[Page text — start]
A pessimistic blog... get ready. (what's new there?)
I was annoyed the other day for many reasons. Let me start from the beginning. I had to wait for someone to come by to fix my locks (since my house was secured by me, not a real carpenter-- you know what that means). The guy who came, I guess I got him in trouble because I told my boss that it was not secure. I went to the guy the day before and he just ignored me, so what was I supposed to do when my boss called and asked if everything was okay? Right. I told him the truth.
Anyway, he could not secure my house that day and said he would be back the following morning. What was I supposed to do till then? Let me just say that was not the best night of sleep. Along with almost all but one. So, he left, there was still a small boy hanging around. The boy fell asleep in my living room. What was I supposed to do? I left him there and went out on my hammock to read for a few hours (thank you Sarah for the book!). After a while, I needed to take my bath. My bath house is in the back and there is no light, so, of course, I wanted to bathe before the sun set.
[Page text — finish]
**What to produce**
Write out the blog post about the lock repair word for word, starting at "A pessimistic blog..." and ending with "him the truth.", including both of those passages.
[Extracted material — start]
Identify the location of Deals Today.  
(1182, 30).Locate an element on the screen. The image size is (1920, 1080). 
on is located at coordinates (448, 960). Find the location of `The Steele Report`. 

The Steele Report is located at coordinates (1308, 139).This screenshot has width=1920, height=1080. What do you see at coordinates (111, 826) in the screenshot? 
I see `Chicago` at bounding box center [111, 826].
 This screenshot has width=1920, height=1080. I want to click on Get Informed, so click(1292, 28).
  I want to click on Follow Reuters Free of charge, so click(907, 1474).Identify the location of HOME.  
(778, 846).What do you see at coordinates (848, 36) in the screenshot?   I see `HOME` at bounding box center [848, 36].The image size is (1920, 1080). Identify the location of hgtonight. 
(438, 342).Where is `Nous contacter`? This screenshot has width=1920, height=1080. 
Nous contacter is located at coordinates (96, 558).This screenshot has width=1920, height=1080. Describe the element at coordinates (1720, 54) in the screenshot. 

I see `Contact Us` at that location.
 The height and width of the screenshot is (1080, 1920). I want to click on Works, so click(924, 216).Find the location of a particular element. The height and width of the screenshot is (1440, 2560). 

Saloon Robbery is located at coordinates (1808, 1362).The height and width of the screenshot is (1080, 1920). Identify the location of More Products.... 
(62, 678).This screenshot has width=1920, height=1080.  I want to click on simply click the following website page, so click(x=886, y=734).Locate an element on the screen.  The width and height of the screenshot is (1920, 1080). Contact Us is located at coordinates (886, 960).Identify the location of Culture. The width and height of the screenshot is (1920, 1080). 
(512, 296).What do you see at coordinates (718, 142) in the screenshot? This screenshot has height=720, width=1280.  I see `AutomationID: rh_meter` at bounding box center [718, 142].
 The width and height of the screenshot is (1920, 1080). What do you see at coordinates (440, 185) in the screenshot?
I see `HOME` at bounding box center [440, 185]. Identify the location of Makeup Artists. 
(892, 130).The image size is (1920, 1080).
[Extracted material — finish]
**Final answer**
A pessimistic blog... get ready. (what's new there?)
I was annoyed the other day for many reasons. Let me start from the beginning. I had to wait for someone to come by to fix my locks (since my house was secured by me, not a real carpenter-- you know what that means). The guy who came, I guess I got him in trouble because I told my boss that it was not secure. I went to the guy the day before and he just ignored me, so what was I supposed to do when my boss called and asked if everything was okay? Right. I told him the truth.